3c18 cl 120

Chromatographic separation was performed either on an Ekspert NanoLC 425 system (Eksigent/SCIEX) for combined nano and micro flow analysis, or a nanoACQUITY system (Waters) for microflow-only sample series. In nano flow, the NanoLC 425 system was equipped with a nanolitre flow module, and samples were first loaded onto a trap column (Chrom XP C18–3µm, 0.12 nm, 0.35 × 0.5 mm) by isocratically running the system at a flow rate of 5 µL/min for 6 min with 0.1% formic acid (FA) in water. Peptides were then eluted onto the analytical column (3C18-CL-120, 3 µm, 0.12 nm, 0.075 × 150 mm, Eksigent) and separated on a linear gradient of 2–30% 0.1% FA in acetonitrile (ACN) in 25 min.
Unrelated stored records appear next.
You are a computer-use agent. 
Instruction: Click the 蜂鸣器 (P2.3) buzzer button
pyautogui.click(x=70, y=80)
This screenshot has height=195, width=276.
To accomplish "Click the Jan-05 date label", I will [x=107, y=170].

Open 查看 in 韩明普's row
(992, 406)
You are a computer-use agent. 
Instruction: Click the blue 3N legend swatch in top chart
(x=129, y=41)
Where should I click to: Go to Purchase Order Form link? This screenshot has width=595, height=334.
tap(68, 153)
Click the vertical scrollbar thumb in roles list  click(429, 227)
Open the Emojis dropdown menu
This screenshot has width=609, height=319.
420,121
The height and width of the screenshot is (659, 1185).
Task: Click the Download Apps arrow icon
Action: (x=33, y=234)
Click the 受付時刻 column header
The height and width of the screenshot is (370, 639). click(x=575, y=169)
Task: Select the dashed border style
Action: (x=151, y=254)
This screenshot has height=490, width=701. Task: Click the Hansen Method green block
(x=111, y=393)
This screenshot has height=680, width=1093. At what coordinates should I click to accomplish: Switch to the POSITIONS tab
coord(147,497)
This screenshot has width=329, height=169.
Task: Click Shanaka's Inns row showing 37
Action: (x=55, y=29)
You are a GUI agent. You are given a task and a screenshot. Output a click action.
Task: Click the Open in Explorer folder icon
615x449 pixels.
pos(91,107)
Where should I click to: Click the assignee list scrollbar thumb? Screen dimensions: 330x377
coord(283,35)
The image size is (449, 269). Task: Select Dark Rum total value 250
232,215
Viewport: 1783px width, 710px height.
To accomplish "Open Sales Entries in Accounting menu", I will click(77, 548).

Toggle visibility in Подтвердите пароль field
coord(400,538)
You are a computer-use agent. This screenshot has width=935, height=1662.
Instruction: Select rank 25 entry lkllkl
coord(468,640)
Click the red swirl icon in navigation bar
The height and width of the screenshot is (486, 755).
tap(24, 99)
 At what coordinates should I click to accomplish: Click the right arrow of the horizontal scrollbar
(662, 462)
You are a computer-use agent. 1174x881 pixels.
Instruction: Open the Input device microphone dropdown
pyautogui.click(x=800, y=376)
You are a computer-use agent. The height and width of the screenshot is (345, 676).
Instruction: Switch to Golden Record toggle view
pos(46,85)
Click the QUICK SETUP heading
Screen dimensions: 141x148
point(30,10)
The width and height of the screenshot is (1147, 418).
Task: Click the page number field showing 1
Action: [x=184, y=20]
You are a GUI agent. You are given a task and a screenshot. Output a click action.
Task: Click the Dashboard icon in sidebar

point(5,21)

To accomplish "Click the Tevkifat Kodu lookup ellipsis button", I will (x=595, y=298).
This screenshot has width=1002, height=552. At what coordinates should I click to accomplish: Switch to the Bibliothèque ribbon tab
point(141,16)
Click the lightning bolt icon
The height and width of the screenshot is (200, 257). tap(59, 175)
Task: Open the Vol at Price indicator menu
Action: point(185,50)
For microlitre flow rate chromatography, the same system was equipped with a low microlitre flow module (1–5 µL/min) or high microlitre flow module (5–10 µL/min) and set up for direct injection onto an analytical column (3C18-CL-120, 3 µm, 120 Å, 0.3 × 150 mm, Eksigent). Separation was performed on a linear gradient of 2–30% 0.1% FA in ACN in 25 min. For microlitre flow rate chromatography on the nanoACQUITY system, the sample manager was set up in direct injection mode and equipped with a Triart C18 column (0.12 nm, 3 µm, 0.3 mm × 250 mm, YMC). After injecting samples onto the analytical column, peptides were separated on linear gradients detailed in Suppl. Table 2.